The oil spill in the gulf of Mexico shows us that the human race’s hunger for oil may have gone too far. Oil is not only about providing fuel for cars; oil has become integral to our modern lifestyle. In one sense, we are constantly surrounded by oil, from plastic to synthetic clothing to the asphalt on our roads. At the same time, most of the energy we consume comes from fossil fuels. In the USA alone, fossil fuel use has increased 20-fold in the past four decades.
It is clear we have little appetite to radically change this way of life but the problem is that we have already consumed most of the world’s easily accessible oil. Consequently, we are forced to look for oil in ever more remote places, deeper and further out of reach than ever before, in riskier and potentially more damaging ways.
In 1969, a US company built a platform near Santa Barbara in California. A pipe failed and a hundred thousand barrels of oil poured info the sea. It took ten days to resolve. The traditional fishing industry of the area was shut down for years.
The current BP spill has spewed out as much oil as the Santa Barbara accident – each day. And it started two months ago! The Santa Barbara well was a kilometre deep. BP’s is 5,5 kilometres deep. As can be seen in the image from the European Space Agency, the spill is huge.
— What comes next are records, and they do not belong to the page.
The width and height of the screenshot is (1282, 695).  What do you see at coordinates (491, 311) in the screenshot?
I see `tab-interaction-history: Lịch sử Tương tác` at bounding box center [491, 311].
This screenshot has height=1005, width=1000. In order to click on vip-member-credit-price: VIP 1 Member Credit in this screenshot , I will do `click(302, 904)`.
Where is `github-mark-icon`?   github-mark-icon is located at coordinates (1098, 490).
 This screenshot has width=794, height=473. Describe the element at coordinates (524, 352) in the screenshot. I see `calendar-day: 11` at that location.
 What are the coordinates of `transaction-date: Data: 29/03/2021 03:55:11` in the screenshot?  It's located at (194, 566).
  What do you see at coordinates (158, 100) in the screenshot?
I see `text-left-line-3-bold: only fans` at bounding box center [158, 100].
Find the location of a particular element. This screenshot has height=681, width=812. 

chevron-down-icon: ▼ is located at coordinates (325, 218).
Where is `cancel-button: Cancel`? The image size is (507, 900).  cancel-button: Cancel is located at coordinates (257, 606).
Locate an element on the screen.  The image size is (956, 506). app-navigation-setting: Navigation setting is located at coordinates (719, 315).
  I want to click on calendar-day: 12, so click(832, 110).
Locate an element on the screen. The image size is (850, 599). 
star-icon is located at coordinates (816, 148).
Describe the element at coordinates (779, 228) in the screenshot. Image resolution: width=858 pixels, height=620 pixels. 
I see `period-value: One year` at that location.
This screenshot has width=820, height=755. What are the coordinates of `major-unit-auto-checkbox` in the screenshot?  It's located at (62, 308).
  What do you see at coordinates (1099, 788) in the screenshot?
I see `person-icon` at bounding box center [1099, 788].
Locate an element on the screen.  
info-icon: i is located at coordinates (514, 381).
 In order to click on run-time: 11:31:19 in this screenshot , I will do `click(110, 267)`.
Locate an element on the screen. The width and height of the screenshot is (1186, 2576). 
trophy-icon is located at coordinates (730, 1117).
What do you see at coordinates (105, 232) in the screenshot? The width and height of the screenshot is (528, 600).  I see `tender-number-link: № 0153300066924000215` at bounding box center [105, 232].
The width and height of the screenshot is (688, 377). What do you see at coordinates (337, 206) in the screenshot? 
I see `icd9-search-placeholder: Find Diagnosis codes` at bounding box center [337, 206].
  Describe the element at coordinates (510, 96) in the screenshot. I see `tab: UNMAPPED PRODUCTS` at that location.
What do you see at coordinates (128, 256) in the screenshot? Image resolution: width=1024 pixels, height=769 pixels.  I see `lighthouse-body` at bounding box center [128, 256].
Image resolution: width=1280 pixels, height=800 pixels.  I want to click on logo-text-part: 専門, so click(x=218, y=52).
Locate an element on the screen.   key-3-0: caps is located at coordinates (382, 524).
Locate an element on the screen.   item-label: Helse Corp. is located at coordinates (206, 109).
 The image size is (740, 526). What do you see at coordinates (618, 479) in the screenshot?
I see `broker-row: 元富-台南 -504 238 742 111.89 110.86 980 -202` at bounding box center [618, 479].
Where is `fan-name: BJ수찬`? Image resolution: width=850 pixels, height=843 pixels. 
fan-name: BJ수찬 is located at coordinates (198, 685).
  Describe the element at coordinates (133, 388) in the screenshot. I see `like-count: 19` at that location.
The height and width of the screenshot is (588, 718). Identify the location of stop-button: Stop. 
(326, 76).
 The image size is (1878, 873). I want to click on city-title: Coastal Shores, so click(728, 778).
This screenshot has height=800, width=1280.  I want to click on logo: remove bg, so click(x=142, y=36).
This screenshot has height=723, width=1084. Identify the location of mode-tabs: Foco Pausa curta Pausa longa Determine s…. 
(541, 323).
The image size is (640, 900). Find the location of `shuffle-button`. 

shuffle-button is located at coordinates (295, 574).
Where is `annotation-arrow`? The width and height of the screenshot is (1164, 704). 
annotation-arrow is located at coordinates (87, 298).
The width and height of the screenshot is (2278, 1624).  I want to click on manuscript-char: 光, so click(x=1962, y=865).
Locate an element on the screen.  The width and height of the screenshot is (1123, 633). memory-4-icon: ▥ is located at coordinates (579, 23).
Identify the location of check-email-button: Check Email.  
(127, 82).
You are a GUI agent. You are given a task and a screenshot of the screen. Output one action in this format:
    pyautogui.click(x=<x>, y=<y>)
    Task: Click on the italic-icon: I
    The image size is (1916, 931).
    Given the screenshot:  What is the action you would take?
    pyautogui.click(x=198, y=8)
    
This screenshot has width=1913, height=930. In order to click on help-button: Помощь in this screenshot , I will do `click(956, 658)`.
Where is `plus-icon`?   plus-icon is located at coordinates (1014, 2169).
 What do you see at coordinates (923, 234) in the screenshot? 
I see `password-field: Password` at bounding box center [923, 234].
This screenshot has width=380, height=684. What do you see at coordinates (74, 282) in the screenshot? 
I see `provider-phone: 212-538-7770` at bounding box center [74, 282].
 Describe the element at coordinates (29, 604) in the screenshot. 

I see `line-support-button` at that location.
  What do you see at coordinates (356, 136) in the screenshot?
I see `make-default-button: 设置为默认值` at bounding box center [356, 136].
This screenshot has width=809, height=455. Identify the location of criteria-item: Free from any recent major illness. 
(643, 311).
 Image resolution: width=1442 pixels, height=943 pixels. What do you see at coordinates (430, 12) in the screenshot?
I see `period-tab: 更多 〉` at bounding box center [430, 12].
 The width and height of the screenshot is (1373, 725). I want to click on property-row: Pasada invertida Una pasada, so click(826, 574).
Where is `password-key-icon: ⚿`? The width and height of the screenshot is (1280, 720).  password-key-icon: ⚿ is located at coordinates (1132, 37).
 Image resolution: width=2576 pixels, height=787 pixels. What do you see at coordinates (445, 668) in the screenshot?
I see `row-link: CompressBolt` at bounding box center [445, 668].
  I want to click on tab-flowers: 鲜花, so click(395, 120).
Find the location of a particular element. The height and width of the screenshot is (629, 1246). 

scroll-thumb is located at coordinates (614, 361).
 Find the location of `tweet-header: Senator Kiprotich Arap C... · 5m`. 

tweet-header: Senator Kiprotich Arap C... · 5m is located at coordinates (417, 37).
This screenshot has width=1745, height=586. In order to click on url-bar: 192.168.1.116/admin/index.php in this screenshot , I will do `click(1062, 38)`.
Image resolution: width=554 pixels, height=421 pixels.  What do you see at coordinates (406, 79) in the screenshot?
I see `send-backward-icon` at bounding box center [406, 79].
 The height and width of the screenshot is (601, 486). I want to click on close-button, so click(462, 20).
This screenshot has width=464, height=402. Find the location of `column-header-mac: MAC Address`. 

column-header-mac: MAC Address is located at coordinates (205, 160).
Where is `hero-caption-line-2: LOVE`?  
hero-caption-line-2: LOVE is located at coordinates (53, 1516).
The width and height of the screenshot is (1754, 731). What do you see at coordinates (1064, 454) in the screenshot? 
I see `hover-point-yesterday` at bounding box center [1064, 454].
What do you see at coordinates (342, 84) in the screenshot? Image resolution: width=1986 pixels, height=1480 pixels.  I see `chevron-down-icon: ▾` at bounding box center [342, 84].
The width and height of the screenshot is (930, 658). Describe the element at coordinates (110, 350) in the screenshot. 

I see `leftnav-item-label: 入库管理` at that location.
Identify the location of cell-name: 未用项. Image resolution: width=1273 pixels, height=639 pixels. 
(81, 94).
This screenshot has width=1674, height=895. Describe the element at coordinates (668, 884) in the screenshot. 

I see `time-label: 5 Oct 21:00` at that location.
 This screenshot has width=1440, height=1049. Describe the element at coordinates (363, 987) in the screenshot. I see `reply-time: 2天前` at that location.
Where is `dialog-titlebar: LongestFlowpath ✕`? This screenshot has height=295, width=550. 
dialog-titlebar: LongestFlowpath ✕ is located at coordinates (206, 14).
And what you can’t see is the oil covering the ocean floor, killing all life, animal or vegetal.
Meanwhile, in Canada, companies are extracting oil from tar sands, a complex and expensive filtering process that leaves behind a devastated landscape.
President Obama wants to know "whose ass to kick". It could turn out to be his own, and yours, and mine. If we do not make moves to release ourselves from the tyranny of oil, disasters like the Gulf of Mexico spill will be ever more common. And the accusation that we are literally killing the planet will become impossible to refute.